Research

Penn State, AccuWeather researchers collaborate on storm prediction system

Researchers at Penn State and AccuWeather, a weather forecasting company, are developing a system that utilizes satellite imagery and historical weather data to more accurately predict severe storms. Credit: NASA Goddard Space Flight CenterAll Rights Reserved.

UNIVERSITY PARK, Pa. -- Extreme weather events, such as hurricanes, tornadoes and ice storms, cause billions of dollars of damage every year worldwide. While meteorologists use advanced technologies and the power of big data to make weather forecasts, advanced graphical techniques can be used to improve the accuracy of the current systems. Researchers at Penn State’s College of Information Sciences and Technology (IST), in partnership with the weather forecasting company AccuWeather, are developing a system that leverages satellite images and historical storm reports to more accurately predict severe storms.

“If we can effectively make use of that archived information to find patterns with predictive value, we can potentially make the (storm) predictions more accurate,” said James Wang, a professor at the College of IST who is working on the project.

Wang and his fellow researchers describe their proposed weather forecasting system in their paper “Locating Visual Storm Signatures from Satellite Images,” which was written by Wang; Yu Zhang, a doctoral student at the College of IST; Jia Li, a professor of statistics at Penn State; and Stephen Wistar and Michael Steinberg, meteorologists at AccuWeather, which provides daily weather forecasts and information to more than a billion people worldwide through new and traditional media as well as customized weather products and services to more than 175,000 clients worldwide in business and government.

In their paper, the researchers propose an algorithm that analyzes satellite images from the vast historical archives to predict severe storms. Conventional weather forecasting involves utilizing numerical models that predict the future state of the atmosphere based upon how physical processes change the initial data. In the system proposed by Wang and the other authors, they extract and summarize important visual storm evidence from satellite image sequences in a way similar to how meteorologists interpret those images. Particularly, the algorithm extracts and fits local cloud motions from image sequences to model the storm-related cloud patches. Historical storm reports since 2000 were used as the statistical knowledge base.

“We use satellite data to add another channel to the storm prediction system,” Zhang said.

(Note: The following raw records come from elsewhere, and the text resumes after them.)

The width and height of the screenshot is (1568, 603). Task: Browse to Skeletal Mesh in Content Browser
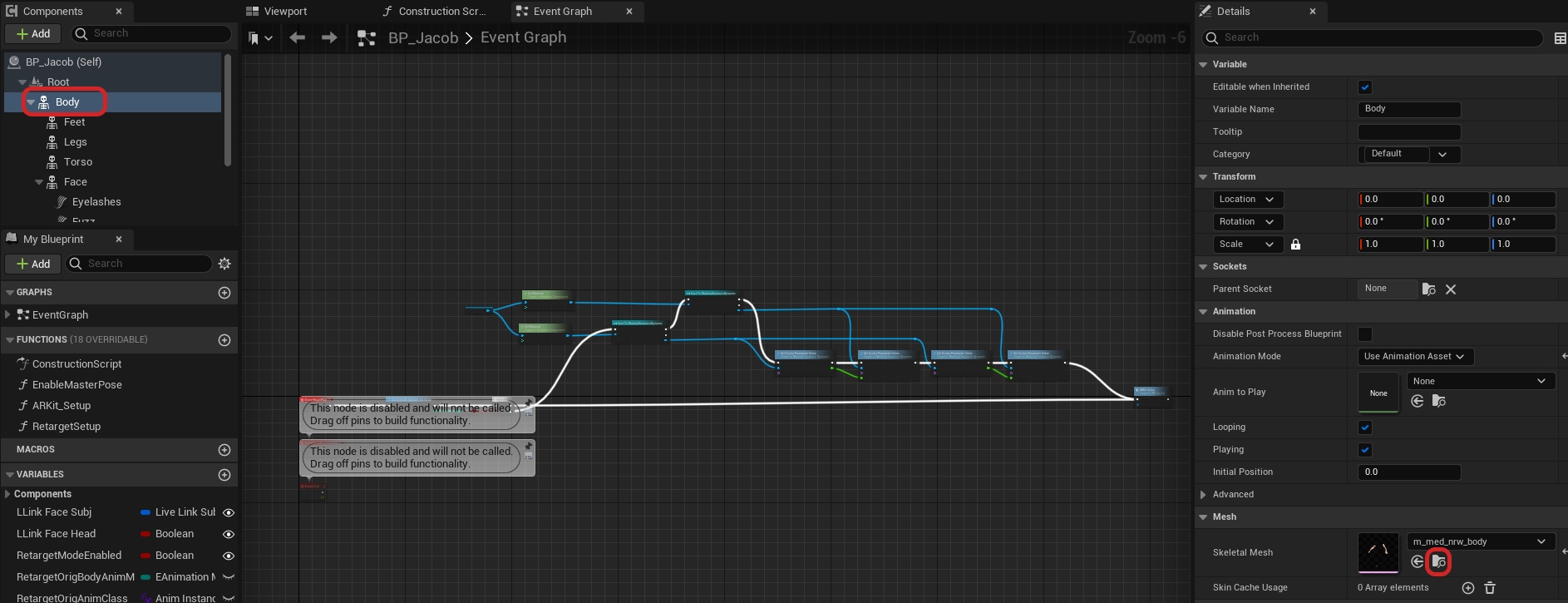point(1438,562)
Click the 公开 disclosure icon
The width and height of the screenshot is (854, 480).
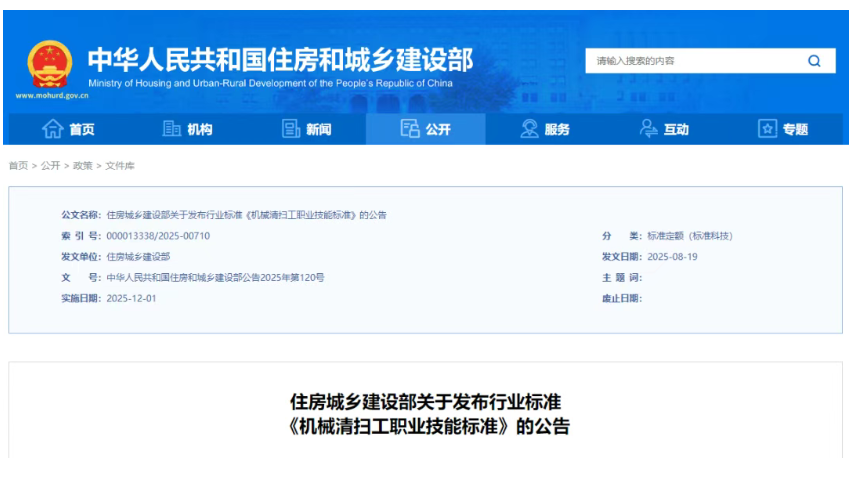410,129
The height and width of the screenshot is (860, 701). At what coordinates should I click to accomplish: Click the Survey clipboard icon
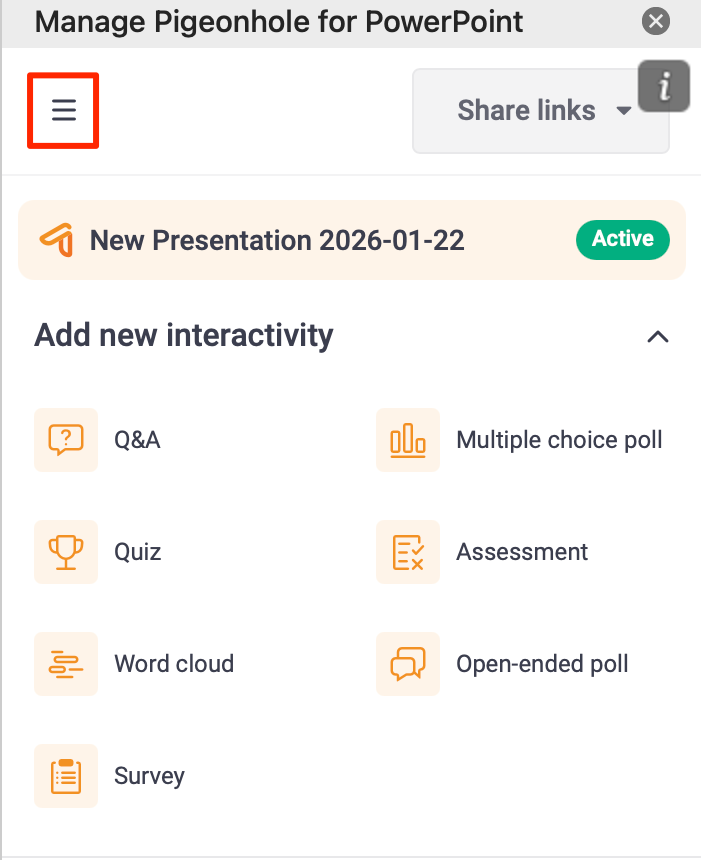(66, 776)

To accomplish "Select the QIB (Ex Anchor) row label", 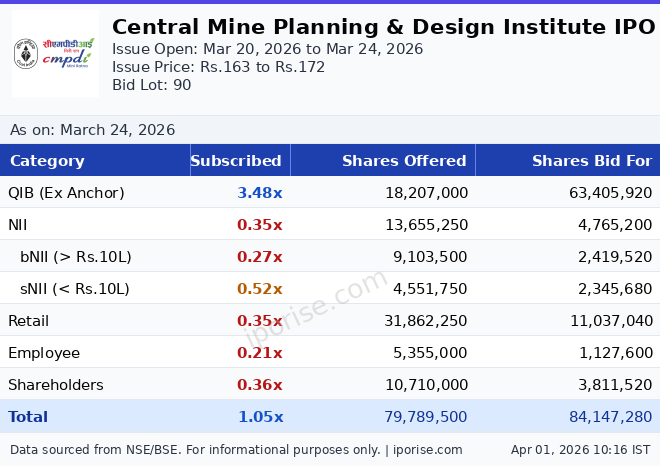I will (66, 193).
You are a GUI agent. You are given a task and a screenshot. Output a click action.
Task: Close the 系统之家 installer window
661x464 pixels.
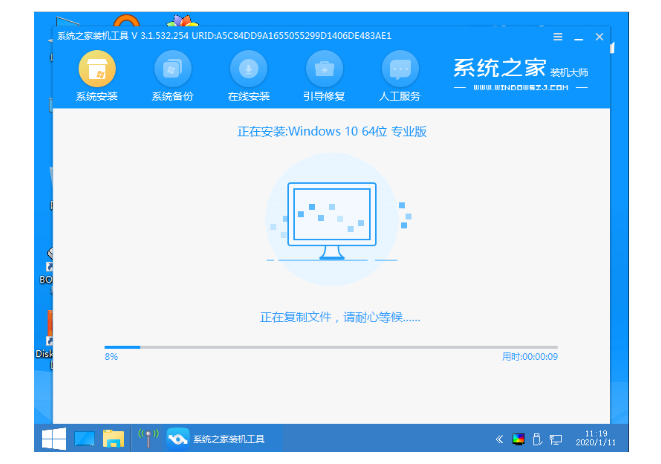[x=599, y=37]
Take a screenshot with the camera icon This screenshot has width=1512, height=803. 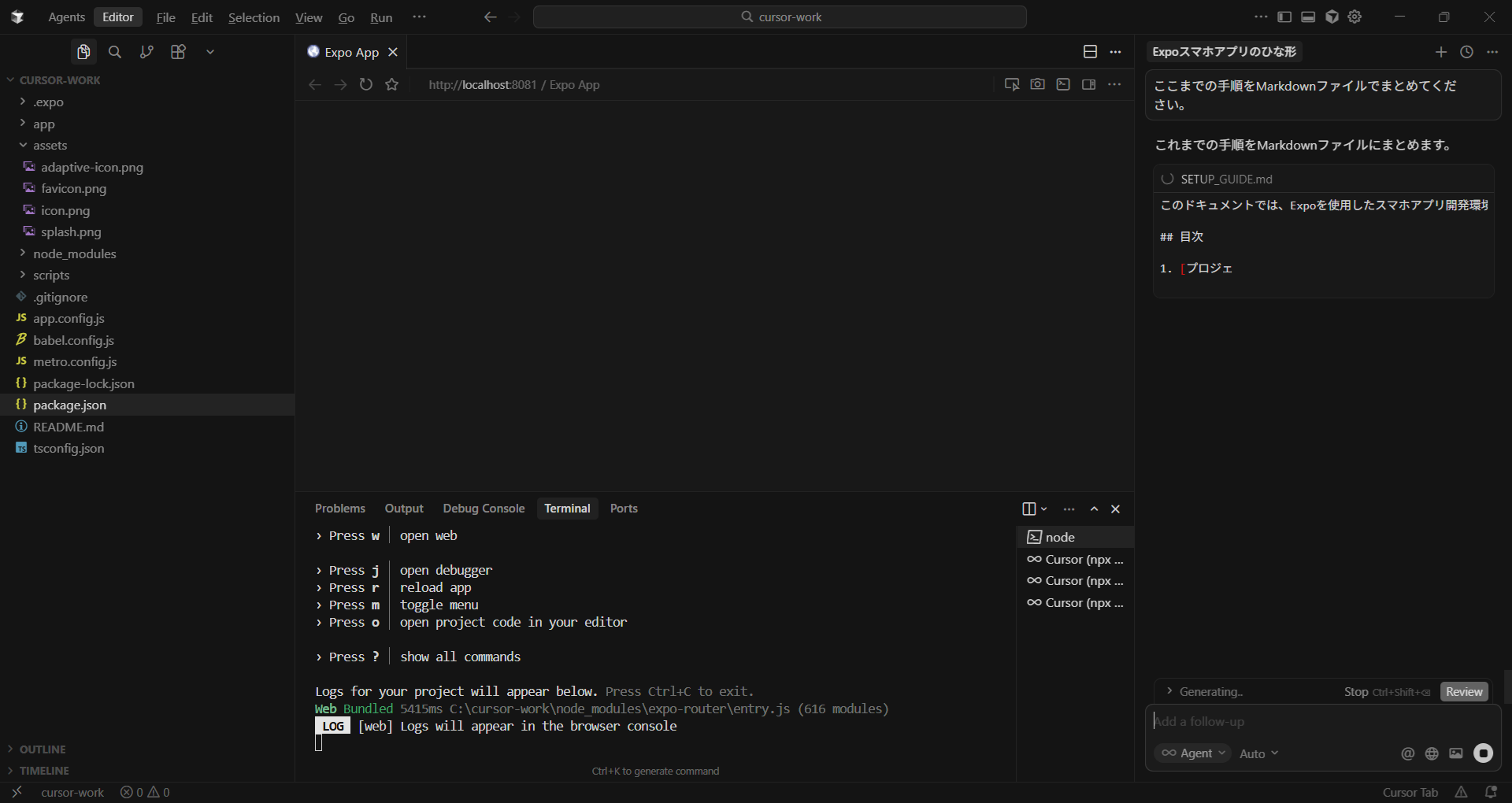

According to Steinberg, most severe weather forecasts are made by combining real-time radar, satellite and lightning strike information with computers that are applied to solve numerical models about weather systems, “which basically take the physics of the atmosphere and fluid dynamics equations with initial data conditions” to calculate the future conditions of a weather system. While the numerical methods can efficiently process large amounts of meteorological measurements, according to the researchers, a “major drawback of such methods is that they do not interpret the data from a global point of view at a high cognitive level of resolution.” For instance, meteorologists can make sound judgments of future weather conditions by looking at the general cloud layout and developing trend from a sequence of satellite cloud images using domain knowledge and experience. Numerical methods, according to Wang and his team, do not capture such high-level cues. Additionally, historical weather records provide valuable references for making forecasts, but numerical methods do not make good use of them. To address the weakness of numerical models, the researchers are developing a computational weather forecasting method that takes advantage of both the global visual cues of satellite data and the historical records.

“Instead of using the physics of the atmosphere as the starting point, we’re looking at something entirely different,” Steinberg said. “We’re looking at the same data and finding graphical patterns in the data that are signatures for severe weather.”

AccuWeather's forecasts and services are based on weather information derived from numerous sources, including weather observations and data gathered by the U.S. National Weather Service and meteorological organizations outside the United States, and from information provided by non-meteorological organizations such as the Environmental Protection Agency and the armed forces. Founded in 1962 by Joel N. Myers, AccuWeather has its Global Headquarters and Operations Center in State College with its global sales office in Rockefeller Center in New York City and its Enterprise Solutions operational center in Wichita, Kansas.